* _Reading text_:
▶

# Just letting you know!



## RealFinJamie (Feb 19, 2006)

Hello all, I have posted a problem but thought I would give a "non question" post for a change!
My aquarium is looking fine. I bought some new members from ebay a few weeks ago. I don't think I will be doing it again as its not a good way to pick/buy fish. I bought a Lion fish and got 3 domino damsels from a bloke who was changing his stock. The Lion looked healthy when I bought it but sadly died 2 days later. I checked all my levels for signs/reasons for this but all was fine. I am sure it was shock or an underline problem with the fish (un-noticeable).
Today I have been to my LFS and bought a large hermit crab and a Ribbon Eel. I was looking on the fish compatibility chart and this seems like a pretty good addition to my tank.

Now my tank consists of...
Regal Tang
Yellow Tang
Sail-fin Tang
Tomato Clown
Emperor Angel
Picasso Trigger
3 Domino's
Ribbon Eel
Prickly Puffer
and a large hermit!

I know I'm going to get some replies to this post saying "you have a bad blend of livestock" BUT.... THEY ARE ALL GETTING ON FINE!

I am keeping my fingers crossed that the Hermit can withstand the attention from the Trigger. There doesn't see to be any issues as yet. The Trigger is quite calm and un-aggressive! The Puffer is dopey and spends all his time looking at me!

The new Eel is a very strange looking chap.... Black with a yellow/white stripe.

We will see how they all get on over the coming weeks!

Just because its an odd match, doesn't me it won't work! I think fish have different characters and sometimes act different to the other members of the family! My tank is a good example of this.

◀

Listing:
▶

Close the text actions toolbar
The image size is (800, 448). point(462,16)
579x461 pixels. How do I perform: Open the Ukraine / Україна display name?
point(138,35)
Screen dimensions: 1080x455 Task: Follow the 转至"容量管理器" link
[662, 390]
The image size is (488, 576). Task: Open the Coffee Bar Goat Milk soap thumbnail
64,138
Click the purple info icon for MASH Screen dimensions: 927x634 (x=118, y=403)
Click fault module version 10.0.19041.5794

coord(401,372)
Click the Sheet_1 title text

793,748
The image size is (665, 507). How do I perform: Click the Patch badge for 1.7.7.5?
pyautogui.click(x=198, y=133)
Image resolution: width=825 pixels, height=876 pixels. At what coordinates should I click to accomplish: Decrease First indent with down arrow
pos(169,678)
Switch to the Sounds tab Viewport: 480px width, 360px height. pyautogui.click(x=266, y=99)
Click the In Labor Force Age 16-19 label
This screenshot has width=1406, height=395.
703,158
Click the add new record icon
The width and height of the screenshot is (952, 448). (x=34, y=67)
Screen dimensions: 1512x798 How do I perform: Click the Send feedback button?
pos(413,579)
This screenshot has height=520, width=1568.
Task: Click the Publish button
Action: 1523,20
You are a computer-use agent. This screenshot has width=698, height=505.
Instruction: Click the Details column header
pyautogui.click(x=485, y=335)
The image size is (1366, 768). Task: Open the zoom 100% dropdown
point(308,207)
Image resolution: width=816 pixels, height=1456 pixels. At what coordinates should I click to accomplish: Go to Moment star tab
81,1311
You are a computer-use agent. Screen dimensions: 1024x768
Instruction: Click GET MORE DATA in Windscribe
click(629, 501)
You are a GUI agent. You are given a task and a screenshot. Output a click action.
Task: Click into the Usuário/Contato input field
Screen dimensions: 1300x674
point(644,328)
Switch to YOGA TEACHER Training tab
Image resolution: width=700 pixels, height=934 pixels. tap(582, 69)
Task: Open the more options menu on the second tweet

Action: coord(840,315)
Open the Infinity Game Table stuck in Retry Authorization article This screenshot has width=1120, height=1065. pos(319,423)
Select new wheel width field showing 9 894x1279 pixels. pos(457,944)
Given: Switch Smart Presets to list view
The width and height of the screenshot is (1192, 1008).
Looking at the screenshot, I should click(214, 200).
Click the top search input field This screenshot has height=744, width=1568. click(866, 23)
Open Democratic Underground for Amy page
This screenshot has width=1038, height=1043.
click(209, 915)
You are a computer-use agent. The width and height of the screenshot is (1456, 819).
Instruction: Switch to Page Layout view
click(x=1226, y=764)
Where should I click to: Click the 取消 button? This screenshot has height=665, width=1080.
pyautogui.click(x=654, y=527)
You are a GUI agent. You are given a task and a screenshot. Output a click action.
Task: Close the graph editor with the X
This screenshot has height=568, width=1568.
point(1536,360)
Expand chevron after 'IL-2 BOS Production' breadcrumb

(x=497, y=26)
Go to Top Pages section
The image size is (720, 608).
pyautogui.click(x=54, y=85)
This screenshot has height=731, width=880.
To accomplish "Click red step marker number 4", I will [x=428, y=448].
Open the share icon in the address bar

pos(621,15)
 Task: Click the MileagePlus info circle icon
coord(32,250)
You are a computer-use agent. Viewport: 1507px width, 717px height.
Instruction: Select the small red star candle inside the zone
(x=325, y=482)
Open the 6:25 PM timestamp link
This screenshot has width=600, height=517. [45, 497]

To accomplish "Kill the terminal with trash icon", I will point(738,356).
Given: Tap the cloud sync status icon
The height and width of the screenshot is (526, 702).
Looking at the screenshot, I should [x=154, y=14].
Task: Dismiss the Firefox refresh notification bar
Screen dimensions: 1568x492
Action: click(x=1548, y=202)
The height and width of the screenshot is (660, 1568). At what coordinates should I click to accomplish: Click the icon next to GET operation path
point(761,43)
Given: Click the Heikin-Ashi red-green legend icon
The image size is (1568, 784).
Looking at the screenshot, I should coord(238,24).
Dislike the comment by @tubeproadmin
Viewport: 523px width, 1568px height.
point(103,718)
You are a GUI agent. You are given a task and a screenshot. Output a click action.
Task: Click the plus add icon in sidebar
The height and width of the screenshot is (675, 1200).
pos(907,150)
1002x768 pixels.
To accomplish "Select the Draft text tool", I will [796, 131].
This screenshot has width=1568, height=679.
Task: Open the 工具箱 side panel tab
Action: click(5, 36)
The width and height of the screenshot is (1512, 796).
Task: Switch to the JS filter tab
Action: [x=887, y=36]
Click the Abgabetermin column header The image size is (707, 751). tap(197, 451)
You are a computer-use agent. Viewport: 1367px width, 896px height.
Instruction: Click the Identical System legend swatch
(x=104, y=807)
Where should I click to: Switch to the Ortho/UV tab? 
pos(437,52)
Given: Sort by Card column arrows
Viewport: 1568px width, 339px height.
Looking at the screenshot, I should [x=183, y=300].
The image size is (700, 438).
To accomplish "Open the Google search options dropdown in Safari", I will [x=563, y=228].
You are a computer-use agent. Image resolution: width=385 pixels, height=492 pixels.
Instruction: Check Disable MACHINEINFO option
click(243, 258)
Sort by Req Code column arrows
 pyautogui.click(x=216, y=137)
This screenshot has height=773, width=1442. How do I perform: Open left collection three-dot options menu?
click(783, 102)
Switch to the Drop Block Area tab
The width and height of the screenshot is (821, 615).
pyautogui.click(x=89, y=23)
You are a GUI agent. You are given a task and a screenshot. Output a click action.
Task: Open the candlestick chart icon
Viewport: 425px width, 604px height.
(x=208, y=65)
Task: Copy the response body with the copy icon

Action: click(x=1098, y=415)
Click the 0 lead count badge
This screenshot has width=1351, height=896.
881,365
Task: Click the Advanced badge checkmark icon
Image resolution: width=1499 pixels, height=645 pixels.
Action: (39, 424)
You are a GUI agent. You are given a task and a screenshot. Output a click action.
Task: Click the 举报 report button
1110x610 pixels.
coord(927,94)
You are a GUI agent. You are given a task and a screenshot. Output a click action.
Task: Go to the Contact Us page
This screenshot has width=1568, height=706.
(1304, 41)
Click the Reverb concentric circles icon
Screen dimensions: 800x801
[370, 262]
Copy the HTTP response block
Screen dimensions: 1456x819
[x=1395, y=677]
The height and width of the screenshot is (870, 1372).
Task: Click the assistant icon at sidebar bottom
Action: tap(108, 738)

◀

* _Exercise tasks_:
A) Translate this sentence from the aquarium post into Spanish: "The Puffer is dopey and spends all his time looking at me!"
B) According to the aquarium post, what did the poster buy at the LFS today?
C) Write a continuation of the aquarium post, starting after its last sentence.

* _Responses_:
A) ¡El pez globo es atontado y se pasa todo el tiempo mirándome!

B) A large hermit crab and a Ribbon Eel.

C)
I am sure this will create a discussion on the forum... Like I said at the start... this post doesn't have a question. 

;-)


----------



## Fishfirst (Jan 24, 2005)

although there is a lack of a question, it is indeed only a matter of time. Also PLEASE read my post "which fish/invert/coral to choose" the ribbon eels do not have a good reputation of being hardy, good luck though!


----------



## leveldrummer (May 27, 2005)

i seem to be the only one that asks this, but others seem to enjoy it too. HOW BOUT SOME PICTURES? id love to see the ribbon eel. and everything else for that matter.


----------



## TheOldSalt (Jan 28, 2005)

Holy Mother of crap!

Well, good luck; you're gonna need it. I'm glad that things are working out for you so far, but I hope you're planning for the future.


----------



## redpaulhus (Jan 18, 2005)

I'm hoping this tank is hundreds of gallons, and at least a few meters long - otherwise there may be untold carnage when all your tiny baby fish reach their hefty adult sizes (think dinner plate size for each tang, similar for the angel, and about 18" for the most commonly found "prickly puffer"s. Not to mention 10" for the picasso and about 5 very nasty inches for the tomato and the two domino thugs.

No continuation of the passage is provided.